• [Aim]: Render the material below as a Markdown table with the columns "Row" and "Text", from its first line through the line that contains "Open the hamburger", inclusive. Number each line in order and omit blank lines.

• [Data provided]:

┄┄┄┄┄┄

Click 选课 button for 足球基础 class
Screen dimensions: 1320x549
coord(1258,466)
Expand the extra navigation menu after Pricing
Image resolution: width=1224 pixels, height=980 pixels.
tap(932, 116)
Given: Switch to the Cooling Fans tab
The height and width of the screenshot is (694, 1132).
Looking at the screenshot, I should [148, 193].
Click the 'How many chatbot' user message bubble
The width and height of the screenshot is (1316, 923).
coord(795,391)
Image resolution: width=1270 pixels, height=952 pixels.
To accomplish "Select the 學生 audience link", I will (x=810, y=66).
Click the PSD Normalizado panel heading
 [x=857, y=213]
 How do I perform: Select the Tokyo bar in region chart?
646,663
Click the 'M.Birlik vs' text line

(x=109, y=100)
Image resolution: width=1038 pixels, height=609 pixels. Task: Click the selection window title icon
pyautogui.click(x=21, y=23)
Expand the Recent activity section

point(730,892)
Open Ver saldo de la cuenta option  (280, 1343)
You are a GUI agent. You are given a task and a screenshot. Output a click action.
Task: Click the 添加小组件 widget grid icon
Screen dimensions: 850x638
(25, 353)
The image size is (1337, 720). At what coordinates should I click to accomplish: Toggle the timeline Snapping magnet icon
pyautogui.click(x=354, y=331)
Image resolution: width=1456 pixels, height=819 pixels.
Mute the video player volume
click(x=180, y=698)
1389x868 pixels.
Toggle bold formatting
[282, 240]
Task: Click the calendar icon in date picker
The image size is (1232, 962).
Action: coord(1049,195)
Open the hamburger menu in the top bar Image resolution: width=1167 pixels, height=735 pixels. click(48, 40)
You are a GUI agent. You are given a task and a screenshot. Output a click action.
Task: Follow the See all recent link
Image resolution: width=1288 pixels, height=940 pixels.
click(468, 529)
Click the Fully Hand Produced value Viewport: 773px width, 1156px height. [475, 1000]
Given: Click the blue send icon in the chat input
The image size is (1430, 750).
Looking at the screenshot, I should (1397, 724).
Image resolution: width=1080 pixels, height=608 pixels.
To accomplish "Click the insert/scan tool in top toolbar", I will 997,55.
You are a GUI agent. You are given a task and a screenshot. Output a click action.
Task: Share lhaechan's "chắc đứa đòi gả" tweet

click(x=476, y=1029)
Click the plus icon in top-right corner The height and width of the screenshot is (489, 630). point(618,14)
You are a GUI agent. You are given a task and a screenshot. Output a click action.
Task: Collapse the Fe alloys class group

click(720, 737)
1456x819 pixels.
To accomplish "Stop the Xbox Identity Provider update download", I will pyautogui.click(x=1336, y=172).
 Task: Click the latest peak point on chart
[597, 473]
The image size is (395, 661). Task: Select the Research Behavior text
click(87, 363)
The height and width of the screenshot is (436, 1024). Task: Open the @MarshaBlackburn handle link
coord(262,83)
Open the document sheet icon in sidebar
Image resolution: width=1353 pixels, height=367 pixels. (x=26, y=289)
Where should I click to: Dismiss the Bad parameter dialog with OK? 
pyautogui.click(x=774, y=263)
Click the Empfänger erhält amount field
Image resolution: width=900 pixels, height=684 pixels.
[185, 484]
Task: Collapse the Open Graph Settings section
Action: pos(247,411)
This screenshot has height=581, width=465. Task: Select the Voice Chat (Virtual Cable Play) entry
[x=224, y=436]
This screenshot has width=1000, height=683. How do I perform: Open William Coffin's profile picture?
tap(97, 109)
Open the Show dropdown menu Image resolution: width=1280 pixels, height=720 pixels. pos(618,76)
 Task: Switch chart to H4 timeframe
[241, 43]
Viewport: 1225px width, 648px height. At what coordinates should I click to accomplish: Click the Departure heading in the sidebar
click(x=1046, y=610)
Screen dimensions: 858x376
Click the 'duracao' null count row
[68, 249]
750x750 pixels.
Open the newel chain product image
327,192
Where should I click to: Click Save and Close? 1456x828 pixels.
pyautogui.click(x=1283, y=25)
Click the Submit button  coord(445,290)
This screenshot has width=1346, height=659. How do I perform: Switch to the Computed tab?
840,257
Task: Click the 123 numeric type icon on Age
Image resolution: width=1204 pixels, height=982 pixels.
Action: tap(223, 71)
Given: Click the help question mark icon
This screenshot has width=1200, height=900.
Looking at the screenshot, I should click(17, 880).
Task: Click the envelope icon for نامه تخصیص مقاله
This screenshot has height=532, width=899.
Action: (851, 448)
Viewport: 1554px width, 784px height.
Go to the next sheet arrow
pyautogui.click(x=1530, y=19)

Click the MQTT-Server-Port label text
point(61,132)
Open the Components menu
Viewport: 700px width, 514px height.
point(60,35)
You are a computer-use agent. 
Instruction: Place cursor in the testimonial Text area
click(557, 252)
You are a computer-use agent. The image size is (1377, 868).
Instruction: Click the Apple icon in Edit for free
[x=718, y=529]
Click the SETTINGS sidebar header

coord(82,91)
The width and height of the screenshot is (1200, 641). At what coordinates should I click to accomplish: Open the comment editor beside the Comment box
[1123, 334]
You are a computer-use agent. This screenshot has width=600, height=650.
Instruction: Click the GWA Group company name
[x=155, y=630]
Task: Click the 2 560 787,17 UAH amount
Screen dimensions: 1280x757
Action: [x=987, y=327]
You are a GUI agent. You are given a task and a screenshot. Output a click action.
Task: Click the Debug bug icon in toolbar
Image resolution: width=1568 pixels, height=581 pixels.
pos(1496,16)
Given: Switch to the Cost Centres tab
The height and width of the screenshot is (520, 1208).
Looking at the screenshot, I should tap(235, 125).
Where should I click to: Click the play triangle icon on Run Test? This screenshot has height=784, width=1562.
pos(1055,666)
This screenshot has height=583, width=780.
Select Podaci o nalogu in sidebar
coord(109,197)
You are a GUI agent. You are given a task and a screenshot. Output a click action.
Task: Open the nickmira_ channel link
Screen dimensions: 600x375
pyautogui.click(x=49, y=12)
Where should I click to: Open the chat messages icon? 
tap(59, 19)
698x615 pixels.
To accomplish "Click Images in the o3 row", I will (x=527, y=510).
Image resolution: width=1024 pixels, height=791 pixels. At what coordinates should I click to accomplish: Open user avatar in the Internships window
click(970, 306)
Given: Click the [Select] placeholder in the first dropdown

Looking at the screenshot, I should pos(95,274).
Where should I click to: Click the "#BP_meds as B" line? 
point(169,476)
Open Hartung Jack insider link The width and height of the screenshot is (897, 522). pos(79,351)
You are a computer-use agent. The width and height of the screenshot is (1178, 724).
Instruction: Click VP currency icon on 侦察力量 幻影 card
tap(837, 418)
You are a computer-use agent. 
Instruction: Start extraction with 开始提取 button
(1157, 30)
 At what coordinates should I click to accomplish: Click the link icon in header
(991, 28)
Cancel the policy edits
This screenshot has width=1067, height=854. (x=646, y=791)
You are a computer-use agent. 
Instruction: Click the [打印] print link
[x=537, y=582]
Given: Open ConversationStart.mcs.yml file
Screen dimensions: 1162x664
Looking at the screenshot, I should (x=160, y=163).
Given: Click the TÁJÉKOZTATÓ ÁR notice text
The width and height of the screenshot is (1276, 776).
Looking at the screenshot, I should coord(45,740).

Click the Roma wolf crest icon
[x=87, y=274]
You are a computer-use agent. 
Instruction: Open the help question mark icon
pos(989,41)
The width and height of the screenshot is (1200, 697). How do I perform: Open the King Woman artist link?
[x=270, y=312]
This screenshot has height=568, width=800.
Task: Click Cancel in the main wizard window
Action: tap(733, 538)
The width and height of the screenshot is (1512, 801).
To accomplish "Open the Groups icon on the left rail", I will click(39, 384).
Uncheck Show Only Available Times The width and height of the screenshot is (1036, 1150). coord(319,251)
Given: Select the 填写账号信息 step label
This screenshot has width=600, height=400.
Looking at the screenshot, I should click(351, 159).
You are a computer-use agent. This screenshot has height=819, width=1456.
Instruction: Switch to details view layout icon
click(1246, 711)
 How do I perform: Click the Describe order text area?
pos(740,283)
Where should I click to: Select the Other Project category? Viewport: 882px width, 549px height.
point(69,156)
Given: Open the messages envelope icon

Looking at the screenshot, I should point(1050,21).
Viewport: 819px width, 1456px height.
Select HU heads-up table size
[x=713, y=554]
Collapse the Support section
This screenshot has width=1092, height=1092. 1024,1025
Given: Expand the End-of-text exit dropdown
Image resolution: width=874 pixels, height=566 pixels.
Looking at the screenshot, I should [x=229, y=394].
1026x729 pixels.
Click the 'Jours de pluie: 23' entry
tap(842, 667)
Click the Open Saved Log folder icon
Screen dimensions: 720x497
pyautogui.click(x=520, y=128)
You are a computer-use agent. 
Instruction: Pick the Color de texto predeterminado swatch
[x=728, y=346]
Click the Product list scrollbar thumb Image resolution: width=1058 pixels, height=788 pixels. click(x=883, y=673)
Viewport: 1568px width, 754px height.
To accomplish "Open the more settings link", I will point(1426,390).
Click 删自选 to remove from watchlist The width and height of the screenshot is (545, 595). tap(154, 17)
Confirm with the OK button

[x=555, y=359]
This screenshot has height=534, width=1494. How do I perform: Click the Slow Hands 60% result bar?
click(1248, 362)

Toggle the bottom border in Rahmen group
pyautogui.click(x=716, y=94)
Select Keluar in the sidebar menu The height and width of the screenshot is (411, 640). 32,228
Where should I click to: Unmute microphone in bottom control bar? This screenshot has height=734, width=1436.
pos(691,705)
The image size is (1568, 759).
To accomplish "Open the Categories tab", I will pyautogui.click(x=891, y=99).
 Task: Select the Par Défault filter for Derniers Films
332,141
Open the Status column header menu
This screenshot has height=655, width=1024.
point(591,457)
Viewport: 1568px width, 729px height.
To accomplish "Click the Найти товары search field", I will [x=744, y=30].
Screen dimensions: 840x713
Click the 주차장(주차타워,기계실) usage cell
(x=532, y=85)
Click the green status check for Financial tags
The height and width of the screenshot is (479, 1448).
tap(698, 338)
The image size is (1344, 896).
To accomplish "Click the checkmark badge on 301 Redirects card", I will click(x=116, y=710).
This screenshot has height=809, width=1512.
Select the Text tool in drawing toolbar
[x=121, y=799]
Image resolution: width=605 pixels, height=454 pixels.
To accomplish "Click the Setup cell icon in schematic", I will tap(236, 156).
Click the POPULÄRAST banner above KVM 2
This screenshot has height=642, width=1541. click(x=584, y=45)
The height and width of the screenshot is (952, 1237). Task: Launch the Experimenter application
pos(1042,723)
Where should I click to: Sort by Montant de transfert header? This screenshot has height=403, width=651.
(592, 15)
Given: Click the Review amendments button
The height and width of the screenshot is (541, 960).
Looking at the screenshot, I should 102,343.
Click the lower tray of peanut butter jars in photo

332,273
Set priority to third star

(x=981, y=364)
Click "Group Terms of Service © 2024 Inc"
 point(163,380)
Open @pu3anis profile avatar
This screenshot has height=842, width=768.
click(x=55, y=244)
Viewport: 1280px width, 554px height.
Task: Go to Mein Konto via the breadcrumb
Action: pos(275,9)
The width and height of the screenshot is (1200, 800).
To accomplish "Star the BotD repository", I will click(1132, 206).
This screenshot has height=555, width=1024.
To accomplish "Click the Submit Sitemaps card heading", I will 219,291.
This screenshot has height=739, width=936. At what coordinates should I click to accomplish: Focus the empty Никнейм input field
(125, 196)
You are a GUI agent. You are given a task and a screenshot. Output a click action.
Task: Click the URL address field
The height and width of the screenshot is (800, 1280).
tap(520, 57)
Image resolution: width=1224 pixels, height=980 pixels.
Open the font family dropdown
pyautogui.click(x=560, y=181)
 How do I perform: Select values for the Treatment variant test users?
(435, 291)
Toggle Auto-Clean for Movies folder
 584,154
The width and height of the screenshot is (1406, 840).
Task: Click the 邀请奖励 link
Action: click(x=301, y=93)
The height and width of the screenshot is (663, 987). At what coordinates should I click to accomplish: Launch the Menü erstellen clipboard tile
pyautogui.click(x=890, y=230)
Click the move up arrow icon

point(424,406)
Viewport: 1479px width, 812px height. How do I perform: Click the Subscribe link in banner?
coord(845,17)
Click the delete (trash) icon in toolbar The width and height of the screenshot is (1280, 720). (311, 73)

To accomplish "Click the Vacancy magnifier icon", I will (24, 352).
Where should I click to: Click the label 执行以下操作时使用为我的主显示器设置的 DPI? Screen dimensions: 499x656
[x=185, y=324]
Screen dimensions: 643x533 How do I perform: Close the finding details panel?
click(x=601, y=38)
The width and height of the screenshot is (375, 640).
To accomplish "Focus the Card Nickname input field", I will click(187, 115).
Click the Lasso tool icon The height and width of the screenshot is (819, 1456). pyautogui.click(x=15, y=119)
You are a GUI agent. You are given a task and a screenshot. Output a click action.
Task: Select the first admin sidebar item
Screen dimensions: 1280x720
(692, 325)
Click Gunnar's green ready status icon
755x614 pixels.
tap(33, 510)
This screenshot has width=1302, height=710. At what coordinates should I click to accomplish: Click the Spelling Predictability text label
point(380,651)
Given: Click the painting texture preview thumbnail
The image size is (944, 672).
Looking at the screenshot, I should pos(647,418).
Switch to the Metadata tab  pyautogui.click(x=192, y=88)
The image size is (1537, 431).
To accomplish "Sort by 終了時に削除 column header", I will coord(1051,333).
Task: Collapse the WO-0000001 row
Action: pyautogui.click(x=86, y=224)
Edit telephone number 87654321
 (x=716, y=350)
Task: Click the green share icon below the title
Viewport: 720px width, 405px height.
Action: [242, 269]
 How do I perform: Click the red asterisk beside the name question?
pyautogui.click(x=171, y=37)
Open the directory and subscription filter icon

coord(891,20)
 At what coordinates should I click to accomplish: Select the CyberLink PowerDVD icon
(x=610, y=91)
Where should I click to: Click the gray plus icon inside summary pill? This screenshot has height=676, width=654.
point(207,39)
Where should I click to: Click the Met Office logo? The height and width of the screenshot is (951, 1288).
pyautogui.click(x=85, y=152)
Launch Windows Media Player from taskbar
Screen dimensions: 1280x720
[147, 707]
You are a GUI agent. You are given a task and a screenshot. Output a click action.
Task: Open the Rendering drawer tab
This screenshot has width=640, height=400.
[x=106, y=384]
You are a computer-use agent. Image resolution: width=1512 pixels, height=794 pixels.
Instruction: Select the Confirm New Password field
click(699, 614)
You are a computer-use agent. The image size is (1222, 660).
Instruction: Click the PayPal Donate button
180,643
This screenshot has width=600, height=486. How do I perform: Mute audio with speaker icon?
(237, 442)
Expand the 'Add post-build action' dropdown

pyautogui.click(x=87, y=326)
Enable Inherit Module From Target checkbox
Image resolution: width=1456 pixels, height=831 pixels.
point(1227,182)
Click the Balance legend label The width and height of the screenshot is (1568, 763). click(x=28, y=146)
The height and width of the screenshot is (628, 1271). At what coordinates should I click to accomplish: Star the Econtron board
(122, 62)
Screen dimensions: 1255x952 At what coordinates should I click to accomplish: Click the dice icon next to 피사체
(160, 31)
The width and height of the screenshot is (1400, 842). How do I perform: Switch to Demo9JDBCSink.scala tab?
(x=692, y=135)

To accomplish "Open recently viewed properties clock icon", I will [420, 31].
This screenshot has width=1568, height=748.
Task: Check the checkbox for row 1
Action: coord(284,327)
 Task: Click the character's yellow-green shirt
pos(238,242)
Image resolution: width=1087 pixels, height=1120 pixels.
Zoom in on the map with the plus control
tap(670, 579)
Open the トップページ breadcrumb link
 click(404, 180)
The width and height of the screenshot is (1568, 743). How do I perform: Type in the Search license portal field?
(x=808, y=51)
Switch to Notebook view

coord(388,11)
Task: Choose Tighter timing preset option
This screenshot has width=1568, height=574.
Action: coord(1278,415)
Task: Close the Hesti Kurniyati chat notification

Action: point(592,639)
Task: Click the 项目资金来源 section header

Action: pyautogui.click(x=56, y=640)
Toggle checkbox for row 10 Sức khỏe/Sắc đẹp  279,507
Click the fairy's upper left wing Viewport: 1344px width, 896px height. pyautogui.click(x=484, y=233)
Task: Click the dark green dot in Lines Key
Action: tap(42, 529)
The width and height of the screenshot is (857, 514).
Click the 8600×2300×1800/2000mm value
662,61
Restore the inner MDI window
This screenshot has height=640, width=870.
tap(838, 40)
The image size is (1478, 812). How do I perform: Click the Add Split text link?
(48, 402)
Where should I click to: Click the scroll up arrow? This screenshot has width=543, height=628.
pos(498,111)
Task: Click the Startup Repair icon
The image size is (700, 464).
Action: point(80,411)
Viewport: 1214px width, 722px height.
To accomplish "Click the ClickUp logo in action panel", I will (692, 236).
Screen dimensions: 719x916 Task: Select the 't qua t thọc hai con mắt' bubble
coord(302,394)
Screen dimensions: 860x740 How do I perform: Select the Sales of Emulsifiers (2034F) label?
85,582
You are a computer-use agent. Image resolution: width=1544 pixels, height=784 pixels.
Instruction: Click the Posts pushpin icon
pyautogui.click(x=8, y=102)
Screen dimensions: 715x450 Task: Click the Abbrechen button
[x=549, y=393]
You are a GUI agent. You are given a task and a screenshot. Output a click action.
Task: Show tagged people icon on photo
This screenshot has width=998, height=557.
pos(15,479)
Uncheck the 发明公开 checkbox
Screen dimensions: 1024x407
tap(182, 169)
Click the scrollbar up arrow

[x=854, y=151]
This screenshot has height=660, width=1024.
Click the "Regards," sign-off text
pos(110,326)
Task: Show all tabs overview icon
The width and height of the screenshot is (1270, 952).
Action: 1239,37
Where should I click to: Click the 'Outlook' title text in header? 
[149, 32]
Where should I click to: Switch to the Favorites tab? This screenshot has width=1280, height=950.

┄┄┄┄┄┄

• [Task result]:
| Row | Text |
|---|---|
| 1 | Click 选课 button for 足球基础 class |
| 2 | Screen dimensions: 1320x549 |
| 3 | coord(1258,466) |
| 4 | Expand the extra navigation menu after Pricing |
| 5 | Image resolution: width=1224 pixels, height=980 pixels. |
| 6 | tap(932, 116) |
| 7 | Given: Switch to the Cooling Fans tab |
| 8 | The height and width of the screenshot is (694, 1132). |
| 9 | Looking at the screenshot, I should [148, 193]. |
| 10 | Click the 'How many chatbot' user message bubble |
| 11 | The width and height of the screenshot is (1316, 923). |
| 12 | coord(795,391) |
| 13 | Image resolution: width=1270 pixels, height=952 pixels. |
| 14 | To accomplish "Select the 學生 audience link", I will (x=810, y=66). |
| 15 | Click the PSD Normalizado panel heading |
| 16 |  [x=857, y=213] |
| 17 |  How do I perform: Select the Tokyo bar in region chart? |
| 18 | 646,663 |
| 19 | Click the 'M.Birlik vs' text line |
| 20 | (x=109, y=100) |
| 21 | Image resolution: width=1038 pixels, height=609 pixels. Task: Click the selection window title icon |
| 22 | pyautogui.click(x=21, y=23) |
| 23 | Expand the Recent activity section |
| 24 | point(730,892) |
| 25 | Open Ver saldo de la cuenta option  (280, 1343) |
| 26 | You are a GUI agent. You are given a task and a screenshot. Output a click action. |
| 27 | Task: Click the 添加小组件 widget grid icon |
| 28 | Screen dimensions: 850x638 |
| 29 | (25, 353) |
| 30 | The image size is (1337, 720). At what coordinates should I click to accomplish: Toggle the timeline Snapping magnet icon |
| 31 | pyautogui.click(x=354, y=331) |
| 32 | Image resolution: width=1456 pixels, height=819 pixels. |
| 33 | Mute the video player volume |
| 34 | click(x=180, y=698) |
| 35 | 1389x868 pixels. |
| 36 | Toggle bold formatting |
| 37 | [282, 240] |
| 38 | Task: Click the calendar icon in date picker |
| 39 | The image size is (1232, 962). |
| 40 | Action: coord(1049,195) |
| 41 | Open the hamburger menu in the top bar Image resolution: width=1167 pixels, height=735 pixels. click(48, 40) |